◆ WHAT IS REQUIRED:
Could you edit the items below so that every "hamburger menu" becomes "navigation menu", with nothing else changed?

--- START OF MATERIAL FOR THE TASK ---

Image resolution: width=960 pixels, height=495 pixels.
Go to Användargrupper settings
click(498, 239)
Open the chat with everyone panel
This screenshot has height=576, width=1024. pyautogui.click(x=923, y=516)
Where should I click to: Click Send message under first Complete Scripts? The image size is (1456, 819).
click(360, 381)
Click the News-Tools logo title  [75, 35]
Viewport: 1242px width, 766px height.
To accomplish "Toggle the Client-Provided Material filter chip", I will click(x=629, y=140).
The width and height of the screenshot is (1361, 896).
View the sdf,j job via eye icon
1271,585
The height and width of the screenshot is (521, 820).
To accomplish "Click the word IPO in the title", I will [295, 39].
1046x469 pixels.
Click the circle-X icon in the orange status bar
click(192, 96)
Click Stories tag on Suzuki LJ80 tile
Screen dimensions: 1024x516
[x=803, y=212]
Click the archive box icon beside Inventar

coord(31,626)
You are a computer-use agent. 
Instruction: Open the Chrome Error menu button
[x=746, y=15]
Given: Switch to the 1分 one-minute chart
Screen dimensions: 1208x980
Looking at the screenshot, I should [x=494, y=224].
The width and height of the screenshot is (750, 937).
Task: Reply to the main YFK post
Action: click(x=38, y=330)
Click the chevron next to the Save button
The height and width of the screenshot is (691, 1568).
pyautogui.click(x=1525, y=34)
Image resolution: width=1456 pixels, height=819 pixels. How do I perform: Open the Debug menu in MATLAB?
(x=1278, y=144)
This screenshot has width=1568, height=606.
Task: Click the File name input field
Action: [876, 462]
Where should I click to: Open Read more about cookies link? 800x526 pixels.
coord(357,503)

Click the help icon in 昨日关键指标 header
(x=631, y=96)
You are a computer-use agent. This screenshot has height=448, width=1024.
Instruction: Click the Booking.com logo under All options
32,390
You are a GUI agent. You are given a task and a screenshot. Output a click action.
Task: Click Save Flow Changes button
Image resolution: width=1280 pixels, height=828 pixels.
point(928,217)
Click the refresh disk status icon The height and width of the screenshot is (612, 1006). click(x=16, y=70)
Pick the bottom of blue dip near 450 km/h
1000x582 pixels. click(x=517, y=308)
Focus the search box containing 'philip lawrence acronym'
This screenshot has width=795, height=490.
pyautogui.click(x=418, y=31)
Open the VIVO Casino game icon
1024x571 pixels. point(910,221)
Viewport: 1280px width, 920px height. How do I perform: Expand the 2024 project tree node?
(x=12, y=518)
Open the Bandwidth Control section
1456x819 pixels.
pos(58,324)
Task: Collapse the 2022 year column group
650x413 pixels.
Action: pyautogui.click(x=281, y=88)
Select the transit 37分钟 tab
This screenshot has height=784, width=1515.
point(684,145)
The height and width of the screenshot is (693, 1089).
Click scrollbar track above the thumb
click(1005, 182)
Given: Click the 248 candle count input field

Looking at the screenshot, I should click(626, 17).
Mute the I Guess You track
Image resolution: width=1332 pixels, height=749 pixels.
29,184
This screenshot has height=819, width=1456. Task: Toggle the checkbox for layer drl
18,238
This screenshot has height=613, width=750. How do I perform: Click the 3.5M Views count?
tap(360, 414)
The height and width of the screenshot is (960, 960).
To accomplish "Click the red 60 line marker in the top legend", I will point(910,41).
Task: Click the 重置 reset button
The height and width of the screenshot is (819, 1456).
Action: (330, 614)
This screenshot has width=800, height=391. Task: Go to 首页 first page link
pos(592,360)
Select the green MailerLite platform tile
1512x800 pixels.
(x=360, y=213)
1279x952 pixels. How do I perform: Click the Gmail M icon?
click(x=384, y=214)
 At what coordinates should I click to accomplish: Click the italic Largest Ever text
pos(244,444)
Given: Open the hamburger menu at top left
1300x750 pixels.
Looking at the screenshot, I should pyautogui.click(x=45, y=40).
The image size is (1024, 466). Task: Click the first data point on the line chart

--- END OF MATERIAL FOR THE TASK ---

◆ RESULT OF THE EXERCISE:
Image resolution: width=960 pixels, height=495 pixels.
Go to Användargrupper settings
click(498, 239)
Open the chat with everyone panel
This screenshot has height=576, width=1024. pyautogui.click(x=923, y=516)
Where should I click to: Click Send message under first Complete Scripts? The image size is (1456, 819).
click(360, 381)
Click the News-Tools logo title  [75, 35]
Viewport: 1242px width, 766px height.
To accomplish "Toggle the Client-Provided Material filter chip", I will click(x=629, y=140).
The width and height of the screenshot is (1361, 896).
View the sdf,j job via eye icon
1271,585
The height and width of the screenshot is (521, 820).
To accomplish "Click the word IPO in the title", I will [295, 39].
1046x469 pixels.
Click the circle-X icon in the orange status bar
click(192, 96)
Click Stories tag on Suzuki LJ80 tile
Screen dimensions: 1024x516
[x=803, y=212]
Click the archive box icon beside Inventar

coord(31,626)
You are a computer-use agent. 
Instruction: Open the Chrome Error menu button
[x=746, y=15]
Given: Switch to the 1分 one-minute chart
Screen dimensions: 1208x980
Looking at the screenshot, I should [x=494, y=224].
The width and height of the screenshot is (750, 937).
Task: Reply to the main YFK post
Action: click(x=38, y=330)
Click the chevron next to the Save button
The height and width of the screenshot is (691, 1568).
pyautogui.click(x=1525, y=34)
Image resolution: width=1456 pixels, height=819 pixels. How do I perform: Open the Debug menu in MATLAB?
(x=1278, y=144)
This screenshot has width=1568, height=606.
Task: Click the File name input field
Action: [876, 462]
Where should I click to: Open Read more about cookies link? 800x526 pixels.
coord(357,503)

Click the help icon in 昨日关键指标 header
(x=631, y=96)
You are a computer-use agent. This screenshot has height=448, width=1024.
Instruction: Click the Booking.com logo under All options
32,390
You are a GUI agent. You are given a task and a screenshot. Output a click action.
Task: Click Save Flow Changes button
Image resolution: width=1280 pixels, height=828 pixels.
point(928,217)
Click the refresh disk status icon The height and width of the screenshot is (612, 1006). click(x=16, y=70)
Pick the bottom of blue dip near 450 km/h
1000x582 pixels. click(x=517, y=308)
Focus the search box containing 'philip lawrence acronym'
This screenshot has width=795, height=490.
pyautogui.click(x=418, y=31)
Open the VIVO Casino game icon
1024x571 pixels. point(910,221)
Viewport: 1280px width, 920px height. How do I perform: Expand the 2024 project tree node?
(x=12, y=518)
Open the Bandwidth Control section
1456x819 pixels.
pos(58,324)
Task: Collapse the 2022 year column group
650x413 pixels.
Action: pyautogui.click(x=281, y=88)
Select the transit 37分钟 tab
This screenshot has height=784, width=1515.
point(684,145)
The height and width of the screenshot is (693, 1089).
Click scrollbar track above the thumb
click(1005, 182)
Given: Click the 248 candle count input field

Looking at the screenshot, I should click(626, 17).
Mute the I Guess You track
Image resolution: width=1332 pixels, height=749 pixels.
29,184
This screenshot has height=819, width=1456. Task: Toggle the checkbox for layer drl
18,238
This screenshot has height=613, width=750. How do I perform: Click the 3.5M Views count?
tap(360, 414)
The height and width of the screenshot is (960, 960).
To accomplish "Click the red 60 line marker in the top legend", I will point(910,41).
Task: Click the 重置 reset button
The height and width of the screenshot is (819, 1456).
Action: (330, 614)
This screenshot has width=800, height=391. Task: Go to 首页 first page link
pos(592,360)
Select the green MailerLite platform tile
1512x800 pixels.
(x=360, y=213)
1279x952 pixels. How do I perform: Click the Gmail M icon?
click(x=384, y=214)
 At what coordinates should I click to accomplish: Click the italic Largest Ever text
pos(244,444)
Given: Open the navigation menu at top left
1300x750 pixels.
Looking at the screenshot, I should pyautogui.click(x=45, y=40).
The image size is (1024, 466). Task: Click the first data point on the line chart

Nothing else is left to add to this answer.